There is nothing inherently wrong with wide stance squatting or low bar squatting. The two main problems that are turning this squat set into a disaster are:
- Forcing the butt back unnaturally before initiating the squat.
- Not keep a tight upper back, compounding the forward lean created by the unnatural action of driving the butt back before squatting.
Let’s look at how we can fix these two broken pieces of the squat, and get you on the road to more consistent reps.
Tip #1 – Let Your Butt Go Back Naturally
There is nothing wrong with the hips/butt going back while squatting. That is a natural part of the barbell squat movement.
The problem occurs when a lifter forces their butt back before they start to squat. This creates additional forward lean, and now from this position a beginner must attempt to hit depth. They are setting themselves up for failure because they are already in a partial good morning position.
Practice squatting with your butt moving back as you start to descend, not before. Let your hips move back naturally. Don’t artificially force your booty back. This will help you to remain more upright throughout each rep.

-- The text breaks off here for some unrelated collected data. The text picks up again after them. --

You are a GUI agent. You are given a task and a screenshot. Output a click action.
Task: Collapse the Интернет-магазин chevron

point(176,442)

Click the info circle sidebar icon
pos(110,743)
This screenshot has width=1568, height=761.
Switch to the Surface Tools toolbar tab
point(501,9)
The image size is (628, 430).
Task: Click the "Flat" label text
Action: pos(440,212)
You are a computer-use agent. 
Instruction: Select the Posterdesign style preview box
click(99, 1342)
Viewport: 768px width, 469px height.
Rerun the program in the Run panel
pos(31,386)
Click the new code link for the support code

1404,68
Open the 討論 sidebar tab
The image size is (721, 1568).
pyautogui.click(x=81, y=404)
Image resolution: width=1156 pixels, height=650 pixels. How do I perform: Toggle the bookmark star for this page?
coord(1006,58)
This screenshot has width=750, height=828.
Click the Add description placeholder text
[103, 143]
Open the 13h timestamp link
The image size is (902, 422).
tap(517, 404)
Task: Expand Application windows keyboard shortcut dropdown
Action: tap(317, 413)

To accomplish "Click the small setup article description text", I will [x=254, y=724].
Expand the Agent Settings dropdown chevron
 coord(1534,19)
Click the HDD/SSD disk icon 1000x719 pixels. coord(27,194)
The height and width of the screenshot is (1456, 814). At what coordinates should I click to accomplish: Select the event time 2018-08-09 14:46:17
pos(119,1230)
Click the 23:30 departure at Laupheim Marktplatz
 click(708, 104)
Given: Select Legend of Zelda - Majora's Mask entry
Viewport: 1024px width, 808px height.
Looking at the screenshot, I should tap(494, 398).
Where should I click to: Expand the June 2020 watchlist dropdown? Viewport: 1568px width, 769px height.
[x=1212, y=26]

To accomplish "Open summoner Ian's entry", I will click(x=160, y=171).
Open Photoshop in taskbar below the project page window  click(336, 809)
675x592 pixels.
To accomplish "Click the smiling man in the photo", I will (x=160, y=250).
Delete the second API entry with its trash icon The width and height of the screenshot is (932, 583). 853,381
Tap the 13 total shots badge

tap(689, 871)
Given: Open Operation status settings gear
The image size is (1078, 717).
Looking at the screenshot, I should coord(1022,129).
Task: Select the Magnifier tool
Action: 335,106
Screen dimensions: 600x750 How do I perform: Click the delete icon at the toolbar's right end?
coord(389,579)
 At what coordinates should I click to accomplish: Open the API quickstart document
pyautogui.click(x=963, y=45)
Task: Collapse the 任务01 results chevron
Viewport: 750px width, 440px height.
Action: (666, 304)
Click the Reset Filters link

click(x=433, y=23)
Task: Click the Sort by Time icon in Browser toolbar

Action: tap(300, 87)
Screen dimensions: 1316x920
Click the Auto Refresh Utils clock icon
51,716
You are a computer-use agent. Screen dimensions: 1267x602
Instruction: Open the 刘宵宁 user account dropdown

Tip #2 – Keep Your Upper Back As Tight As Possible
I want you to go watch some Youtube squat videos. Find lifters that are squatting 135 to 250 pounds for 8-10 rep sets.
You will notice that for most of these lifters, the elbows start to move up, up and up over the course of a set. Why is this? Lack of upper back tightness.
To keep a tight back, you need to start by gripping the bar with a death grip. A loose grip will turn into a loose arms and a loose upper back.
I also recommend driving your elbows down and/or your lats together. This, in concert with a quality grip, should help you keep a tight upper back over the course of a set.
If you start to feel that your upper back is getting loose, simply resume a death grip on the bar before the next rep and re-tighten your lats.